Many people think of artificial neural networks as blenders,or a magic tool that you do not know what it is happening. ANN just gives you the solution, and it needs some training before that. You just feed photos of dogs and cats and in a magic way, they will learn who the dog is and who the cat is. On the other hand, many people read about the theoretical part of ANN and just get confused because there are no examples from real life to how the ANN will work.
This article is for the second group, it has no math and no code, so the first group can also read it and understand that it is not that simple, but also not that scary.
Why we use ANN?
The good news about artificial neural network: do not panic, artificial neural network is not an extraordinary machine learning, it will do usual regression and classification tasks, but in a way more suitable to computers with multiprocessors [1].
Second thing, you do not need to re-invent the wheel when you work with artificial neural networks, most of its types is already exist in famous libraries for python, matlab, R language and even dot net. However, certainly you need to know how it works in order to use its libraries. Building the artificial neural network should not be your biggest concern, but to find the data, train the network and achieve a good accuracy for your task.

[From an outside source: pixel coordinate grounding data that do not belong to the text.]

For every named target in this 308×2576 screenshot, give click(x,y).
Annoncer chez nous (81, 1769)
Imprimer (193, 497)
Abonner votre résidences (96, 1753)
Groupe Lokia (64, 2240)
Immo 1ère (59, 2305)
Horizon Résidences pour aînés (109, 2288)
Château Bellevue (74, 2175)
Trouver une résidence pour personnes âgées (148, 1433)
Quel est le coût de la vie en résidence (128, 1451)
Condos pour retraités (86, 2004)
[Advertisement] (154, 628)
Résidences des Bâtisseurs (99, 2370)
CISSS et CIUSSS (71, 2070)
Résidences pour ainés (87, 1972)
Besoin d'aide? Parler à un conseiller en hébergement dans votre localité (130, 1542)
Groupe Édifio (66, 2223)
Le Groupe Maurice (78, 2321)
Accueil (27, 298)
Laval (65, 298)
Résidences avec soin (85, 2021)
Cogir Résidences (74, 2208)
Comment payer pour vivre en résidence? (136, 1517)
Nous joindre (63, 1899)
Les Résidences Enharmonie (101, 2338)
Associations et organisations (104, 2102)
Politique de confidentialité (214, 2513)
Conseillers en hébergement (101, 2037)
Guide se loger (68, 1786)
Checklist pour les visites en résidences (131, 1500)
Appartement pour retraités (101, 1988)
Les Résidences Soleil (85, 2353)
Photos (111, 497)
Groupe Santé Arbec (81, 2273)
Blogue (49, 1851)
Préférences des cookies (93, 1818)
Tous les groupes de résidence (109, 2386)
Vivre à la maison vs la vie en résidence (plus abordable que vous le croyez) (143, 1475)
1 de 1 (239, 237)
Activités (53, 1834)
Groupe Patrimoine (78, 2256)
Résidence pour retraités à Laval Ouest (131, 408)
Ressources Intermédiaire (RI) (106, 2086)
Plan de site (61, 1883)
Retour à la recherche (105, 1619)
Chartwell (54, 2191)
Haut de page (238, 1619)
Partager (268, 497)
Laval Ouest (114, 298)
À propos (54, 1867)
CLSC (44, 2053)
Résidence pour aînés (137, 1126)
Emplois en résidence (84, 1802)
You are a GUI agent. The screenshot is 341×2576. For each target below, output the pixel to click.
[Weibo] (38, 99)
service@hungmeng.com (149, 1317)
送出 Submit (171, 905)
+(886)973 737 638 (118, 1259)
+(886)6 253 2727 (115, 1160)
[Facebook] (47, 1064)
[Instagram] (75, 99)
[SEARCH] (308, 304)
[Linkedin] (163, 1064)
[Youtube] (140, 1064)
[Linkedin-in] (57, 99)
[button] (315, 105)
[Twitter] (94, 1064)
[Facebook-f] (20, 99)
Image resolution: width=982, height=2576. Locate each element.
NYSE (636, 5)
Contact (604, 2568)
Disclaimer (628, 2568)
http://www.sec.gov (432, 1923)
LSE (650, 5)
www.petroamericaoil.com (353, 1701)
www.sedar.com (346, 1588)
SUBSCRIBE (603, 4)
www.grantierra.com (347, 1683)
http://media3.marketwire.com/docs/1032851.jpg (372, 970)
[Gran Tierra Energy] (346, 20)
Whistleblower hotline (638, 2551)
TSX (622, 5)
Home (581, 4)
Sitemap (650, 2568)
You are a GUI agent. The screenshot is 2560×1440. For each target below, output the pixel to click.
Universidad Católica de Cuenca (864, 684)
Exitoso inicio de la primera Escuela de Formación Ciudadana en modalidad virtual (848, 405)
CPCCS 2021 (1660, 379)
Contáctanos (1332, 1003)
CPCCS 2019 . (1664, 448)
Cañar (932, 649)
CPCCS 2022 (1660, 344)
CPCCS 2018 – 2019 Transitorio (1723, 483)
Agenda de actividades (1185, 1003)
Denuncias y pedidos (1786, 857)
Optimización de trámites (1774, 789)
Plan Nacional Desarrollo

You obviously heard and read a lot that artificial neural network is called so because it is an attempt to simulate the human brain and how it works, but why? Well for main two reasons: first, human brain divides the memory and processing among millions of neurons and that’s seems similar to the large server clusters and multiprocessor environments today, the hardware advances in this field has preceded the advances in software development that helps with such environments; second: human brain does not deal with the data at once. Instead, it deals with data gradually. You do not download the language, but you learn new words every day.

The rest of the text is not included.